SUPPLIED INFORMATION:
::::

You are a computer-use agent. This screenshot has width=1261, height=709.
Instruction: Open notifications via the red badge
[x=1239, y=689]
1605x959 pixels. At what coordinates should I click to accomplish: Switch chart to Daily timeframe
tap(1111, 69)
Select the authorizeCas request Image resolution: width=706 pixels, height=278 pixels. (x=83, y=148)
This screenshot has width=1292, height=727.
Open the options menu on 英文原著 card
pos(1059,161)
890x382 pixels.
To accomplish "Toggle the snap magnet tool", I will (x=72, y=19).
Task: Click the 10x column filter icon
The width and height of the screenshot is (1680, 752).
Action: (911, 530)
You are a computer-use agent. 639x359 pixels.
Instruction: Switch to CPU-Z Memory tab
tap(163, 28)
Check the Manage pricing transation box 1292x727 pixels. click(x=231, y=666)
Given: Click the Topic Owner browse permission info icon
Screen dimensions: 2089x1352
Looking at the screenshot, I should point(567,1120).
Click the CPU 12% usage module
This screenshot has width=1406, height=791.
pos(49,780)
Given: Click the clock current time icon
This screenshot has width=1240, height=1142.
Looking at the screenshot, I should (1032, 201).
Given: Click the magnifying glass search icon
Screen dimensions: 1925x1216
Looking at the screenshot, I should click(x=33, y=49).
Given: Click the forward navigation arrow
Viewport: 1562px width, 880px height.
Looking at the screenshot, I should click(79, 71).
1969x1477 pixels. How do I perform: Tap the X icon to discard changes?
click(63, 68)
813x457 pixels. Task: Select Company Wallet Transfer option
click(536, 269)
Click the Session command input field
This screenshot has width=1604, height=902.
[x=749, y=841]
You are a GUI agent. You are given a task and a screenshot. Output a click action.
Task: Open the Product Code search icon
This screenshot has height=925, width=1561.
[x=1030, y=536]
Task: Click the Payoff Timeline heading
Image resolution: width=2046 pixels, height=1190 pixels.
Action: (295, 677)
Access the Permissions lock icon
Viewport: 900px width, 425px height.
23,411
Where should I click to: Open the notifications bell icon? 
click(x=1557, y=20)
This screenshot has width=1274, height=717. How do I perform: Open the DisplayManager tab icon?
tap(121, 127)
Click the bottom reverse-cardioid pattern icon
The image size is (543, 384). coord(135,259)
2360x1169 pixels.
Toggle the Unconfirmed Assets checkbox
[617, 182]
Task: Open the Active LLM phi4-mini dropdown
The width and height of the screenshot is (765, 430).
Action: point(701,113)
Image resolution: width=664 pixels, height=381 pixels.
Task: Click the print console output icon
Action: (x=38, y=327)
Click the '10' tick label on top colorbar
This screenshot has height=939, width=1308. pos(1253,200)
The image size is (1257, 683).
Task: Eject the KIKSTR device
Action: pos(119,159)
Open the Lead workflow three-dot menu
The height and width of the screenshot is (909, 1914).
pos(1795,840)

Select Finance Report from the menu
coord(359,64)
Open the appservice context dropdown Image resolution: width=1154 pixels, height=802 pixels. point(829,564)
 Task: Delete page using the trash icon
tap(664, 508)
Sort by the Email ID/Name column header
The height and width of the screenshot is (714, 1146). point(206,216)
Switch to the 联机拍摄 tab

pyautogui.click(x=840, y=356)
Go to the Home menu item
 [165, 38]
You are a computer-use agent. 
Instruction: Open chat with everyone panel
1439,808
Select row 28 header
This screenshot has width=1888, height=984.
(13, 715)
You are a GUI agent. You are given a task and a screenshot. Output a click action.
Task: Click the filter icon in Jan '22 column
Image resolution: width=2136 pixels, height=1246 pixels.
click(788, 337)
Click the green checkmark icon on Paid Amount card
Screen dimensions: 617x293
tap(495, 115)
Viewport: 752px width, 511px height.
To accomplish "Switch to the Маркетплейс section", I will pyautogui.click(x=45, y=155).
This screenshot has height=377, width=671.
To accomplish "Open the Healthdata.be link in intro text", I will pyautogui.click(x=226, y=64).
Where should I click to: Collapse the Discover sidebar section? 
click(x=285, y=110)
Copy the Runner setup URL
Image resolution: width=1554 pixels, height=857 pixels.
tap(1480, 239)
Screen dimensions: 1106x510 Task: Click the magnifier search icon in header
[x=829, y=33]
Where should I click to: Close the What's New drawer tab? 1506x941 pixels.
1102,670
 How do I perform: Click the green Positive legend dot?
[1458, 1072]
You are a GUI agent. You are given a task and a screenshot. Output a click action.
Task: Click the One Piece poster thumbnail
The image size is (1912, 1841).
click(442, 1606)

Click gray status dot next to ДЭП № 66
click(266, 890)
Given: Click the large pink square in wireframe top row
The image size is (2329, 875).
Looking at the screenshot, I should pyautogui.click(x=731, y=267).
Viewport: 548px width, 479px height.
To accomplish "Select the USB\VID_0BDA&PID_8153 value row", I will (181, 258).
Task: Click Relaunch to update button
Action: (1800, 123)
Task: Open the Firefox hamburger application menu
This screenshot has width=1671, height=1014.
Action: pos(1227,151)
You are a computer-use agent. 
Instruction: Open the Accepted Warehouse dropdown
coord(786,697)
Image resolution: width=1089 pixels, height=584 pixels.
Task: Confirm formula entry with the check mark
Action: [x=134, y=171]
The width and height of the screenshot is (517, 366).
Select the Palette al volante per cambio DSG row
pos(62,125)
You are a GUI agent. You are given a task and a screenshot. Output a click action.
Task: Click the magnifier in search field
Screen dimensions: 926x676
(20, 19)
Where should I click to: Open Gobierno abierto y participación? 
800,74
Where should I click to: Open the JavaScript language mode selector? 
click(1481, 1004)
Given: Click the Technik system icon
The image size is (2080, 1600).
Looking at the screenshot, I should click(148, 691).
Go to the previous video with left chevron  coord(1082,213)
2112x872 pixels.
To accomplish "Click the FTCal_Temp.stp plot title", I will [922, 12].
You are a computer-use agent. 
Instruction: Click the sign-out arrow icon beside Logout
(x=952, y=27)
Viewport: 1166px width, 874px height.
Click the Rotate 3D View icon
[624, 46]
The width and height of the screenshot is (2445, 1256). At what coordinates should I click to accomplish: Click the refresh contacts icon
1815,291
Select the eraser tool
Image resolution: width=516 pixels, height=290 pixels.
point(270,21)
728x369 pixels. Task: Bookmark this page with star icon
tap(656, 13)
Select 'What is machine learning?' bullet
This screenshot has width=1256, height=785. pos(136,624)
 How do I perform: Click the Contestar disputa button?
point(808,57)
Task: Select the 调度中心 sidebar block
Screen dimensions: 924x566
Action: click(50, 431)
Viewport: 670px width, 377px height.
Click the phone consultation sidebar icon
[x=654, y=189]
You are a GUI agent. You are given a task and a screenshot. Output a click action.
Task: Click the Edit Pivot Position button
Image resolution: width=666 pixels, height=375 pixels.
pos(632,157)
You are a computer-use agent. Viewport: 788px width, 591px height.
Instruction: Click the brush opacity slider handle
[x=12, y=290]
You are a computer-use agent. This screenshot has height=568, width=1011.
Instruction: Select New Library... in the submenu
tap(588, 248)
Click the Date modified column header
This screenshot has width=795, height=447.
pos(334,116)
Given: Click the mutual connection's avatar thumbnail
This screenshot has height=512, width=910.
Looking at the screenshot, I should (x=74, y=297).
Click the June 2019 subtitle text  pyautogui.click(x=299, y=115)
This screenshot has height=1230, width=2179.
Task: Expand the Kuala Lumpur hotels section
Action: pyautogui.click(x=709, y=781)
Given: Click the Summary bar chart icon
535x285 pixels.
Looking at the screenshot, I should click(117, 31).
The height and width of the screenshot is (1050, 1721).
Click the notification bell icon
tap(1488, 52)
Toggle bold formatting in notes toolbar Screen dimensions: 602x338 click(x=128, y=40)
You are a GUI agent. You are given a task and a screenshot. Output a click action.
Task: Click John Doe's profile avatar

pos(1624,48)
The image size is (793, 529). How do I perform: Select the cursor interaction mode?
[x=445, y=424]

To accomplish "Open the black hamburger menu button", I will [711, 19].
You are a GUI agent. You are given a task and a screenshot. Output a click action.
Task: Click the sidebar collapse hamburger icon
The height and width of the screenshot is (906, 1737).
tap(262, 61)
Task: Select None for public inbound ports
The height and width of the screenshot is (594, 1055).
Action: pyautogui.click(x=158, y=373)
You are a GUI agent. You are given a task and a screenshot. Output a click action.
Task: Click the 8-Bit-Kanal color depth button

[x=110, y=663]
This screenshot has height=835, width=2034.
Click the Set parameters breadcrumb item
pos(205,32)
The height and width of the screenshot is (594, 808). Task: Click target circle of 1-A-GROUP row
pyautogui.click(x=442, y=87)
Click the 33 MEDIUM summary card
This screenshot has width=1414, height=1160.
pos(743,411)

::::

WHAT YOU WILL DO: Taking the entries from their first line through the line with "Task: Click the 10x column filter icon", inclusive, restate each line word for word and give nothing else.

RESULT:
You are a computer-use agent. This screenshot has width=1261, height=709.
Instruction: Open notifications via the red badge
[x=1239, y=689]
1605x959 pixels. At what coordinates should I click to accomplish: Switch chart to Daily timeframe
tap(1111, 69)
Select the authorizeCas request Image resolution: width=706 pixels, height=278 pixels. (x=83, y=148)
This screenshot has width=1292, height=727.
Open the options menu on 英文原著 card
pos(1059,161)
890x382 pixels.
To accomplish "Toggle the snap magnet tool", I will (x=72, y=19).
Task: Click the 10x column filter icon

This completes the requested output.